*PROMPT 1*: Decide whether each statement agrees with the article on European bond markets below. Answer yes or no for each, quoting the deciding words of the article exactly. (a) Yields on Portuguese 10-year government bonds have risen to 9 percent. (b) Spain's economy is the fifth largest in Europe. (c) The rescue package discussed for Ireland was worth 90 billion euros.
*PROMPT 2*: Please reproduce the article on European bond markets word for word, everything from "Having picked over" down to "since the mid-1990s.".
*PROMPT 3*: Write the next part of the article on European bond markets, picking up after its final sentence.

*DOCUMENT TEXT*:

::::::

Having picked over the bones of both the Greek and Irish economies, leaving social devastation in their wake, international speculators and rating agencies are turning their attention to other European countries.
The price of Portuguese and Spanish state bonds is being driven up. Yields on Portuguese 10-year government bonds have risen to 7 percent, while the price for bonds in neighbouring Spain has reached its highest level since the mid-1990s.
Soaring rates of interest charged for their official state bonds makes it increasingly difficult for Portugal and Spain to repay their debts and acquire new financing. In the cases of Greece and Ireland both countries eventually yielded to the pressure from the finance markets and accepted massive bail out packages of loans and guarantees tied to the implementation of brutal austerity programmes aimed at wiping out social reforms.
Confronted with this offensive, European governments have done what is demanded of them. In the course of discussions at the end of last week on a 90 billion euro European Union-International Monetary Fund rescue package, Irish Finance Minister Brian Lenihan agreed to an extension of the country’s existing scheme permitting banks to issue sovereign-guaranteed bonds for up to five years. This means that bond holders are freed from the slightest obligation to contribute towards bailing out the banks, ensuring that the full burden of this latest bail out is carried by the taxpayer.
Despite this assurance and the new slate of savage social cuts announced this week by the Irish government, yields on Irish 10-year bonds have risen to new record levels of nearly nine percent. The bond markets are sending a clear signal that the latest measures undertaken by Dublin to prop up its virtually worthless banks are insufficient and that even more drastic social cuts are required.
Describing the current bond market offensive against Spain, the Spanish newspaper Publico titles its report, “Full-scale assault on Spanish debt”. It notes that “the cost of borrowing for the government in Madrid is double what it was a month ago … Now that the euro zone has officially acknowledged that Ireland is a second casualty, speculators are convinced that they can smell blood and large investors are pulling out their money.”
The Madrid daily concludes, “Spain is having to face up to very severe punishment. If it stumbles, or if it is unable to service its debt, it could bring down the euro.”
When the bond markets turned on Greece at the start of the year, they demanded that fundamental reforms be undertaken by Athens in order to overcome its high levels of state debt. This small Mediterranean country was considered to be the weakest link in the European chain. Since then the number of weak links identified by the money markets has increased to include some of the continent’s biggest economies. Spain’s economy is the fifth largest in Europe and three times bigger than the combined economies of Greece, Ireland and Portugal.

::::::

*EXTRACTED ENTRIES*:
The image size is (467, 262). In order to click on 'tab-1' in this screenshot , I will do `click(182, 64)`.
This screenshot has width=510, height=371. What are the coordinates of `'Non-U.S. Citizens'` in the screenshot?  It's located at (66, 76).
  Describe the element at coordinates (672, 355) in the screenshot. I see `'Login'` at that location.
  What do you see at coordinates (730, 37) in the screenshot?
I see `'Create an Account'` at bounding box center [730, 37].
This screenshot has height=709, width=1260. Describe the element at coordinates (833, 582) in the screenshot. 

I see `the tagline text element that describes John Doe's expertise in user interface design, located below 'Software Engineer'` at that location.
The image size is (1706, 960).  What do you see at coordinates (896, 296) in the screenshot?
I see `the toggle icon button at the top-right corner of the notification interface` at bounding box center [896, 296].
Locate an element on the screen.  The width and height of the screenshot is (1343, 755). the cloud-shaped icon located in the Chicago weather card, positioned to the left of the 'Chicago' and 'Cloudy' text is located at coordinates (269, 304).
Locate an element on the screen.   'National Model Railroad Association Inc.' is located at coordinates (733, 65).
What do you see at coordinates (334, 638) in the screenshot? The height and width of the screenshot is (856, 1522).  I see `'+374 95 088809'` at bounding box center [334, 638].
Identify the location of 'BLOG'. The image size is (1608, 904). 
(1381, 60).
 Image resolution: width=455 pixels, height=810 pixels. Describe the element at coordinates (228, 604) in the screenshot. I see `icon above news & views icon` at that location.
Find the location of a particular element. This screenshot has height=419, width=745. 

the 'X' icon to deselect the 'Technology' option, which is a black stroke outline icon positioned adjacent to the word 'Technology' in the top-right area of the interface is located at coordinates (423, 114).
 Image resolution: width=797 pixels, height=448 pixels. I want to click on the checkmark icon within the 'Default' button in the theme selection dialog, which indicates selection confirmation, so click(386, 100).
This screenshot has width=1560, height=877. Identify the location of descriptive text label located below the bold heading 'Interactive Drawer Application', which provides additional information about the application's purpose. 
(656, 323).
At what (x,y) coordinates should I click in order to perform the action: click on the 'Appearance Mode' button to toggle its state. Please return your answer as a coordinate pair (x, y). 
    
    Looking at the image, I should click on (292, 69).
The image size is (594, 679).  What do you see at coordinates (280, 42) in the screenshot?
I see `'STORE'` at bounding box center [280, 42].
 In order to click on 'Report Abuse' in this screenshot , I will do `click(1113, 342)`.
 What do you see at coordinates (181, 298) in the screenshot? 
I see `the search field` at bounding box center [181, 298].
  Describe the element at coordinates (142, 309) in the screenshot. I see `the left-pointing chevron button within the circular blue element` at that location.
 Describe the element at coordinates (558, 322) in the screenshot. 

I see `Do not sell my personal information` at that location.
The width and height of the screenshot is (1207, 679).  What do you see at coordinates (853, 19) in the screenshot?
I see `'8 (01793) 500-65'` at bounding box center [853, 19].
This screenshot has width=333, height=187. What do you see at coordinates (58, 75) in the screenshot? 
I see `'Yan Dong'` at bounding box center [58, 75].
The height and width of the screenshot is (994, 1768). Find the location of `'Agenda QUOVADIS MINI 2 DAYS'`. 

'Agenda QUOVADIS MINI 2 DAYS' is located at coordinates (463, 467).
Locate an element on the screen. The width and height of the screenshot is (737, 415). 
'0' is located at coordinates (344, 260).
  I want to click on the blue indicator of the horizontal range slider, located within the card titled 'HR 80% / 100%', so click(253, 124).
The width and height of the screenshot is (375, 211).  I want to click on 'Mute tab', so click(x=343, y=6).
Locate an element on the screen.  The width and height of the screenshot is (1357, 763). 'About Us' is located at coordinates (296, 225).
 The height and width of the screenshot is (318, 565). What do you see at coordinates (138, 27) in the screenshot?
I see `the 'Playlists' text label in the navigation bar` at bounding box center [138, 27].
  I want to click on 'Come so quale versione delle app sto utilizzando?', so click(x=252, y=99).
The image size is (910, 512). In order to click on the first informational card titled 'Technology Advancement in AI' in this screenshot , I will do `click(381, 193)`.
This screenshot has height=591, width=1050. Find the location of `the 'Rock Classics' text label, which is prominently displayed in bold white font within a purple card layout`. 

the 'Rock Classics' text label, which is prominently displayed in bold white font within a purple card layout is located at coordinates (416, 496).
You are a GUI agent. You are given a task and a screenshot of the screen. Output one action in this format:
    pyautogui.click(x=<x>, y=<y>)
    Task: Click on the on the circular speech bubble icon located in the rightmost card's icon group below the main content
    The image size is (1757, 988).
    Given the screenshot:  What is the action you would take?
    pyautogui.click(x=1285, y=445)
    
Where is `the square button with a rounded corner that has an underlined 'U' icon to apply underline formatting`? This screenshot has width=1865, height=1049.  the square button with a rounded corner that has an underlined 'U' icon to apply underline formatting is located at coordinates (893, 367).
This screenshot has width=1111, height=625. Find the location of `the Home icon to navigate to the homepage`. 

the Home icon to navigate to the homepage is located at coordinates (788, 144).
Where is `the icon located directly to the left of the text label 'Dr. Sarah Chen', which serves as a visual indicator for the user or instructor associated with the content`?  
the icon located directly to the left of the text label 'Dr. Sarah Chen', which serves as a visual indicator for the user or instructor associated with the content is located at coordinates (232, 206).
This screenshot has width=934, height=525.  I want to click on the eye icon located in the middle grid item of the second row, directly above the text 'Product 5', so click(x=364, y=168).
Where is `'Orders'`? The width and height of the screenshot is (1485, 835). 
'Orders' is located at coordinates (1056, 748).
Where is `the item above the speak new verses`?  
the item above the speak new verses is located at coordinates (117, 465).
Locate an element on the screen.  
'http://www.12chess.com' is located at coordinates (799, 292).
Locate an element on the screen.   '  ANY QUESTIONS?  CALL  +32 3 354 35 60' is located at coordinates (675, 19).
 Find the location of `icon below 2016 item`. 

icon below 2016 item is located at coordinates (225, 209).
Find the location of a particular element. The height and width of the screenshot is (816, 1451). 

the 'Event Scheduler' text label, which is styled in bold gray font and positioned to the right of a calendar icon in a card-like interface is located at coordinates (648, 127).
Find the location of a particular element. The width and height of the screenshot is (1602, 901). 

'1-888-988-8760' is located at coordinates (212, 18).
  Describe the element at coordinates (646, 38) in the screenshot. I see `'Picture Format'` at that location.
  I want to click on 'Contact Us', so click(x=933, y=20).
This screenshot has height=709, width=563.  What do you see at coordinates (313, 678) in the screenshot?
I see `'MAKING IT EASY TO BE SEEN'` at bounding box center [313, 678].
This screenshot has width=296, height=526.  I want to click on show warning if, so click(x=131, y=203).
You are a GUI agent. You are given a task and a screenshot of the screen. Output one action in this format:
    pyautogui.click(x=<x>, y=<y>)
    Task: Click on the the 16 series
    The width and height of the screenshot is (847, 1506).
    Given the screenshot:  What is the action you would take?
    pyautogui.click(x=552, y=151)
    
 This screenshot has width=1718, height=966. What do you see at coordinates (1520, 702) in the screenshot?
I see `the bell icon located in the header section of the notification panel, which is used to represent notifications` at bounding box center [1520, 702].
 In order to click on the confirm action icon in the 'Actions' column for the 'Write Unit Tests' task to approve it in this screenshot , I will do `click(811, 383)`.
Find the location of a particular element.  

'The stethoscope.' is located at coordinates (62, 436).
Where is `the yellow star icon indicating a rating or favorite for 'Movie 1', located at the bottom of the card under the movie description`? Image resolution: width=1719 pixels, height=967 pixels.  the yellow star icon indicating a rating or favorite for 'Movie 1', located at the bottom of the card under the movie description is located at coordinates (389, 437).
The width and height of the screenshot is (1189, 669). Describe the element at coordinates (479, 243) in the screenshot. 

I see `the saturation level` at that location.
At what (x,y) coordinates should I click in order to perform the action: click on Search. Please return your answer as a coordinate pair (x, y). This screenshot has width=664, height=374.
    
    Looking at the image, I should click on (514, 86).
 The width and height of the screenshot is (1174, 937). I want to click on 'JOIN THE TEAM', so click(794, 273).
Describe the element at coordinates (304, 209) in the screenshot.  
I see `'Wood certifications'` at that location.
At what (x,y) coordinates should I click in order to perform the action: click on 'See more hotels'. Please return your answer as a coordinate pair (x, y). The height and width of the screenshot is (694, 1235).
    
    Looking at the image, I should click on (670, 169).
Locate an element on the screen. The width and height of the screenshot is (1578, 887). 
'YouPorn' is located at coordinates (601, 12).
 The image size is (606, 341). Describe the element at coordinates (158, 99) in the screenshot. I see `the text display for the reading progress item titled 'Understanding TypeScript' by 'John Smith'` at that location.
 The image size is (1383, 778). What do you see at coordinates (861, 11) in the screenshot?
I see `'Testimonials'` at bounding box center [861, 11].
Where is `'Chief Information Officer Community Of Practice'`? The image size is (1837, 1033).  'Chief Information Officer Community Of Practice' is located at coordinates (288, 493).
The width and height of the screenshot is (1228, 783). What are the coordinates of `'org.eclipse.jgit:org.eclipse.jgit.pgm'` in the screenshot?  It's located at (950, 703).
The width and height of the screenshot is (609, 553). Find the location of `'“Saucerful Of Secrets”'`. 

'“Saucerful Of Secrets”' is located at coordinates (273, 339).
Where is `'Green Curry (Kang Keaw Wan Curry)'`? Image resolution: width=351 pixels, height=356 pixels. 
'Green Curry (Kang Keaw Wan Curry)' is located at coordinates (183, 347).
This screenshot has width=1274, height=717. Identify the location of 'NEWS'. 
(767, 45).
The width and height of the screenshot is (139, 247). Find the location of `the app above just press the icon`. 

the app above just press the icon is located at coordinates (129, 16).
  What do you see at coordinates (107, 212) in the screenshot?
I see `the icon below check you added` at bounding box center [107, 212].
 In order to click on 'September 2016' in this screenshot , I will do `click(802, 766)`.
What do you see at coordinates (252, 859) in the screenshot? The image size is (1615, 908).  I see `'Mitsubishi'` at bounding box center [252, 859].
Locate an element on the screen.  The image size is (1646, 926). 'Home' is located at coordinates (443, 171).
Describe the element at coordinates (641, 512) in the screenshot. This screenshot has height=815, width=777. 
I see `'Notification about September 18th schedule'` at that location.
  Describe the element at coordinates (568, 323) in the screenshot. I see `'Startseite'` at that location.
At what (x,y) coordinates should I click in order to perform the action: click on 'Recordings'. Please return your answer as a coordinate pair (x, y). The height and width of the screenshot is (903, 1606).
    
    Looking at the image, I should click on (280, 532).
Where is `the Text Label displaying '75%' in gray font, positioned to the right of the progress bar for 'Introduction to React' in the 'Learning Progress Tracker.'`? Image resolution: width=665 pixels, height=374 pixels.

::::::

*TASK ANSWER 1*:
(a) No: "Yields on Portuguese 10-year government bonds have risen to 7 percent"
(b) Yes: "Spain’s economy is the fifth largest in Europe"
(c) Yes: "a 90 billion euro European Union-International Monetary Fund rescue package"

*TASK ANSWER 2*:
Having picked over the bones of both the Greek and Irish economies, leaving social devastation in their wake, international speculators and rating agencies are turning their attention to other European countries.
The price of Portuguese and Spanish state bonds is being driven up. Yields on Portuguese 10-year government bonds have risen to 7 percent, while the price for bonds in neighbouring Spain has reached its highest level since the mid-1990s.

*TASK ANSWER 3*:
There are also major differences between all of the countries singled out for attack by big finance.
Unlike Greece and Portugal, Spain has a relatively low level of state debt. Spain did, however, go through a major property development bubble (like Ireland) and also has the highest rate of unemployment in western Europe. Unlike Ireland the Spanish banking system, based on high levels of capital provision, has so far emerged relatively unscathed from the current crisis.
Despite varying economic problems, the “structural reforms” dictated by the banks to the European Union and the IMF are invariably the same—a mixture of labour deregulation, tax increases for ordinary or middle income wage brackets and increases to consumer basic taxes such as VAT—measures aimed at impoverishing the broad masses of society.
What is taking place is nothing less than a fundamental restructuring of class relations in Europe and worldwide. At the heart of this restructuring is a massive reallocation of social wealth into the vaults of the banks and the pockets of the international finance oligarchy.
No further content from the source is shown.